| Title: | New proposal on the Hebrew vowel HOLAM |
| Source: | Peter Kirk, Avi Shmidman, John Cowan, Ted Hopp, Trevor Peterson, Kirk Lowery, Elaine Keown, Stuart Robertson |
| Status: | Individual Contribution |
| Action: | For consideration by the UTC |
| Date: | Second draft of new proposal 2004-07-23 |
This proposal replaces the proposal made to the June 2004 UTC meeting as document L2/04-193 (also available as http://qaya.org/academic/hebrew/Holam.pdf). In this much shorter proposal there is no longer a set of options for consideration, but a single recommendation to the UTC. A separate background document (*** in preparation ***) gives more details of the issues and options discussed during preparation of this proposal.
The Hebrew point HOLAM combines in two different ways with the Hebrew letter VAV. In the first combination, known as Holam Male, the VAV is not pronounced as a consonant, and HOLAM and VAV together serve as the vowel associated with the preceding consonant. In the second combination, known as Vav Haluma, the HOLAM is the vowel of a consonantal VAV. In high quality typography Holam Male is distinguished from Vav Haluma: Holam Male is written with the HOLAM dot above the right side or above the centre of VAV; and Vav Haluma is written with HOLAM above the top left of VAV. The distinction is clear and significant in some texts, dating from the 10th century CE to the present day. In modern printing, the distinction is made in biblical and liturgical texts, in poetry, and in educational materials; indeed in general where it is important to indicate the exact pronunciation of words which may not be familiar to readers. Normally the only graphical difference is in the relative positions of the VAV and HOLAM glyphs; occasionally small differences in one or other of the glyphs are also seen. See the samples in the figures below. But in less exacting typography Holam Male and Vav Haluma are not distinguished, and usually both rendered with the HOLAM dot above the centre of VAV. Holam Male is very common in pointed Hebrew texts; Vav Haluma is much less common, especially in modern Hebrew.
Note carefully that this is not a proposal to encode a phonetic distinction which is not made graphically. Rather, it is a proposal to encode a graphical distinction with a 1000 year history. This graphical distinction is made in a significant minority of modern texts, and it must be made when the phonetic distinction needs to be indicated unambiguously.

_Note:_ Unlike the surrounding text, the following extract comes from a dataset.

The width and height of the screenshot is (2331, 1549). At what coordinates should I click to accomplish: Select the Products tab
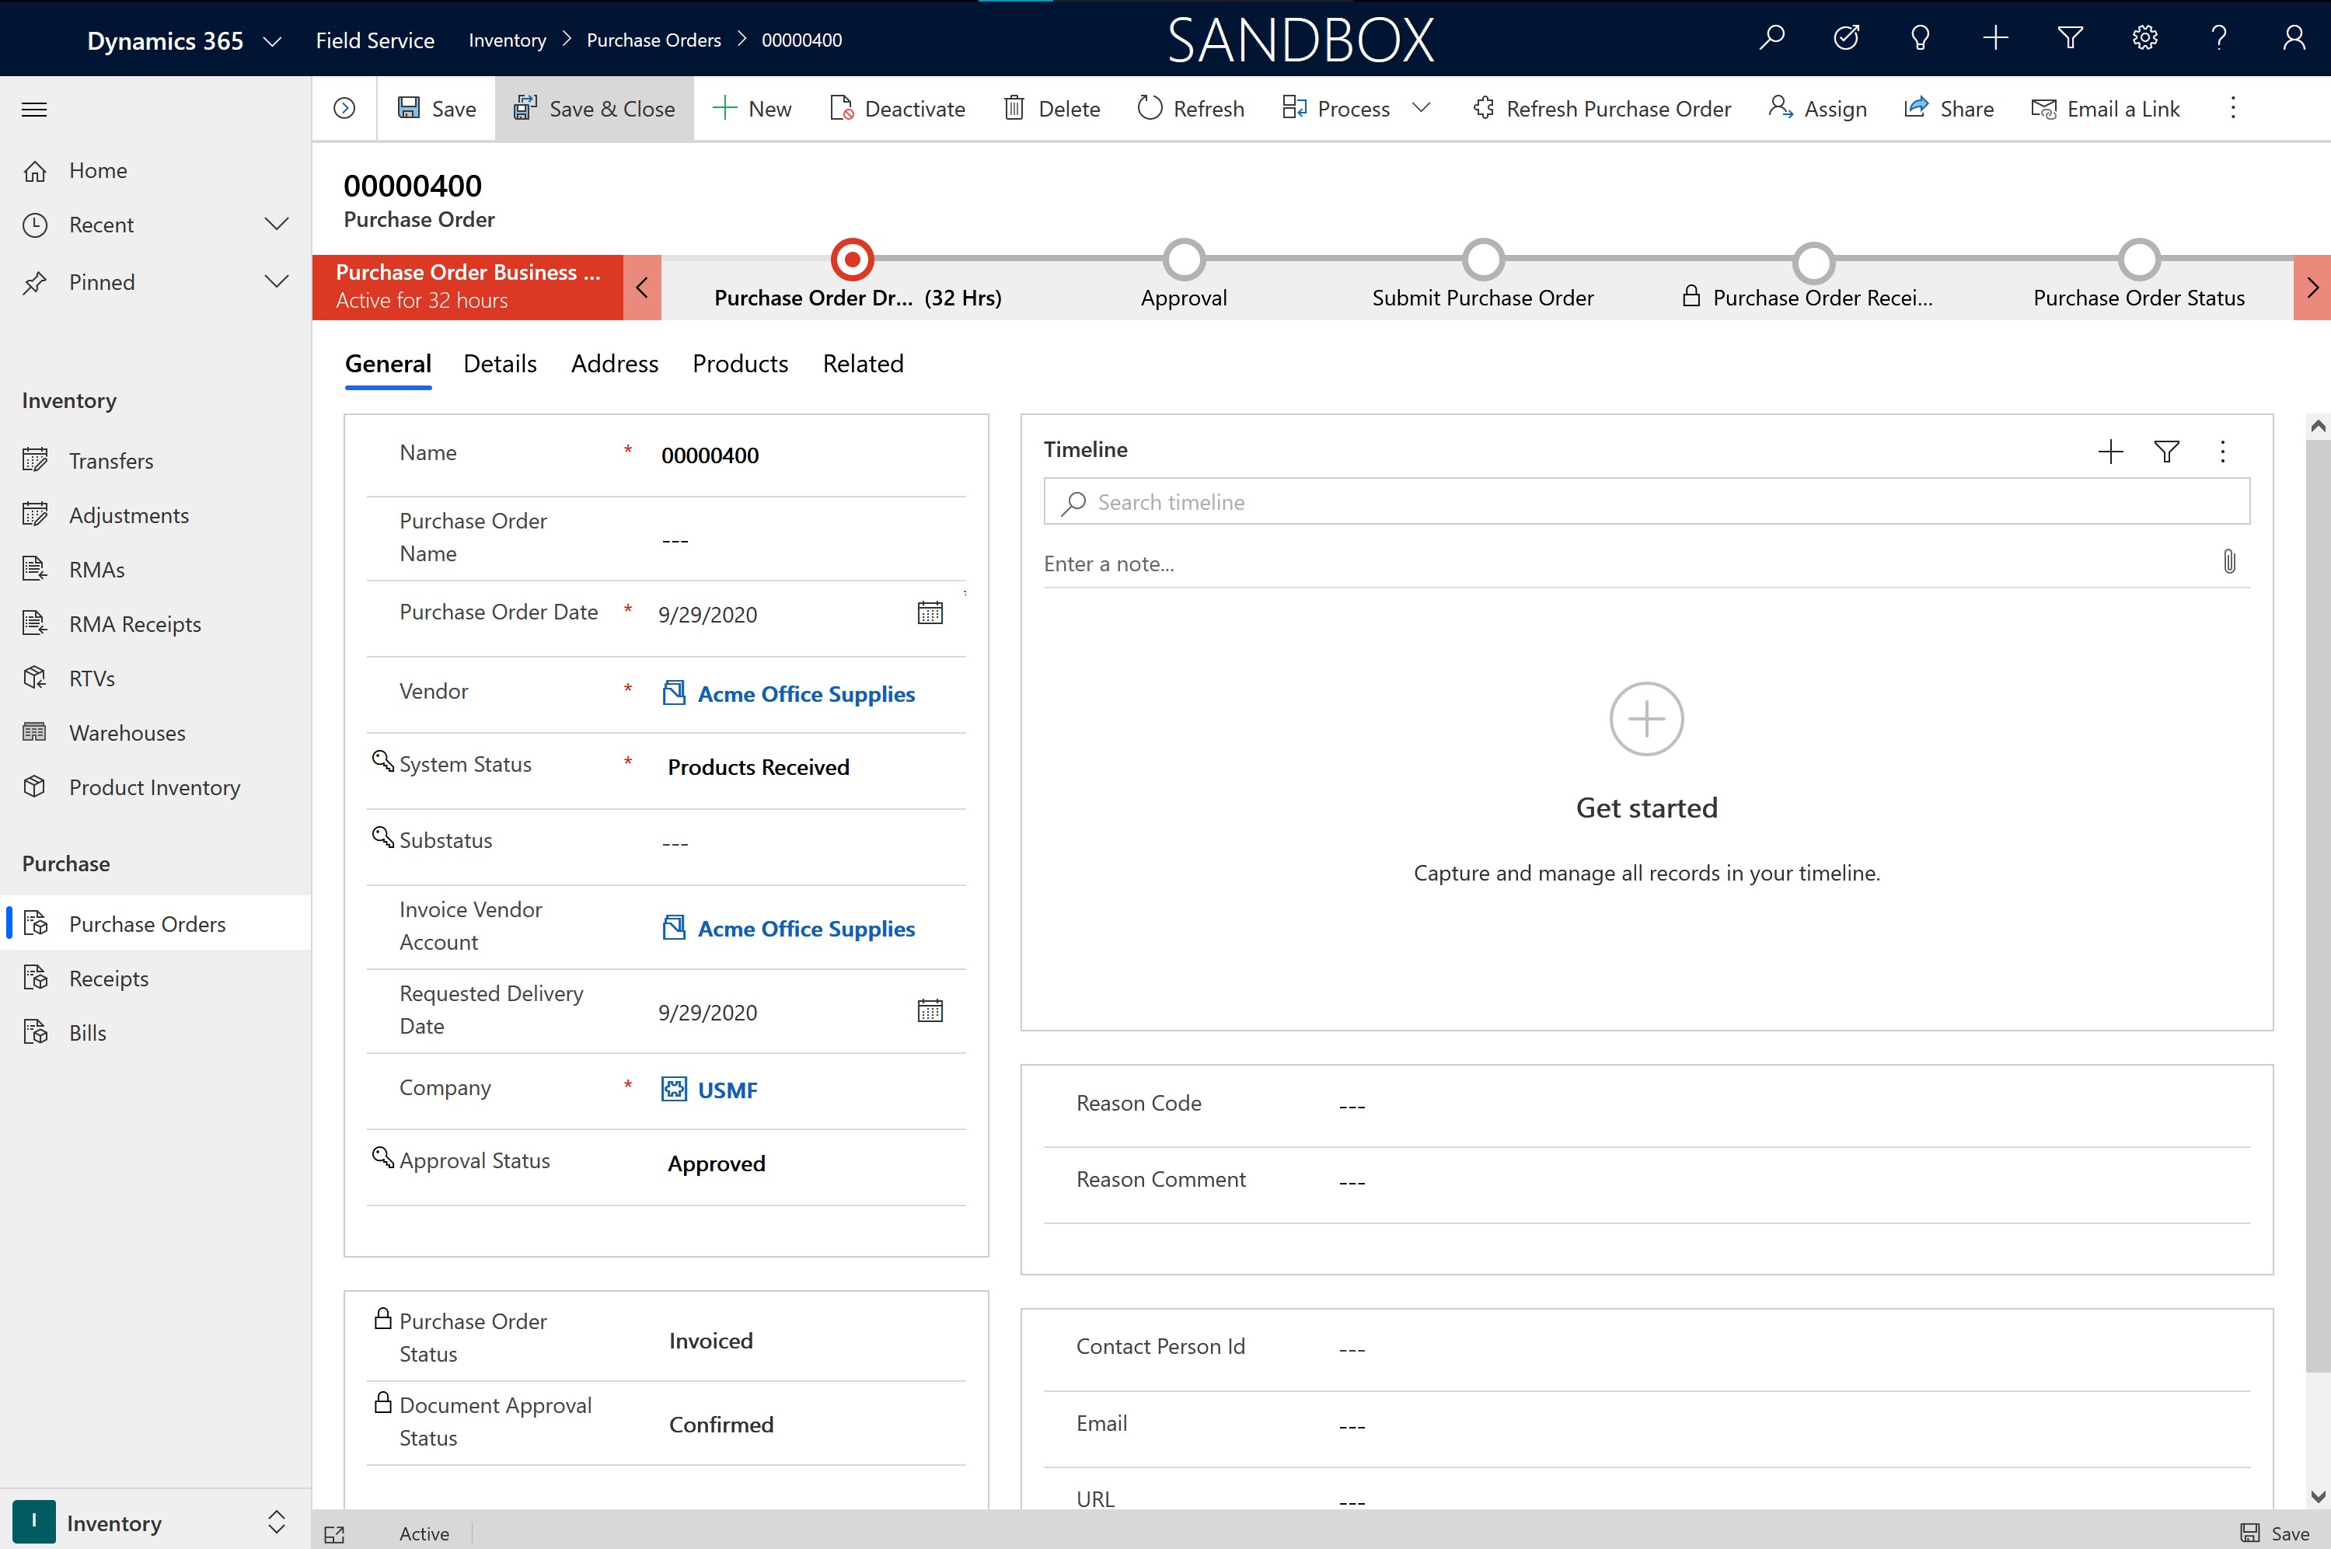click(739, 363)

Unicode does not currently specify how to distinguish between Holam Male, Vav Haluma, and the
undifferentiated combination. Several different ways have been used in
existing texts,
or recommended for use with Unicode Hebrew fonts. To avoid
proliferation of ad hoc
solutions, it is proposed here that the UTC indicate its approval of
the specific representations proposed here.
For further details, see the separate background document.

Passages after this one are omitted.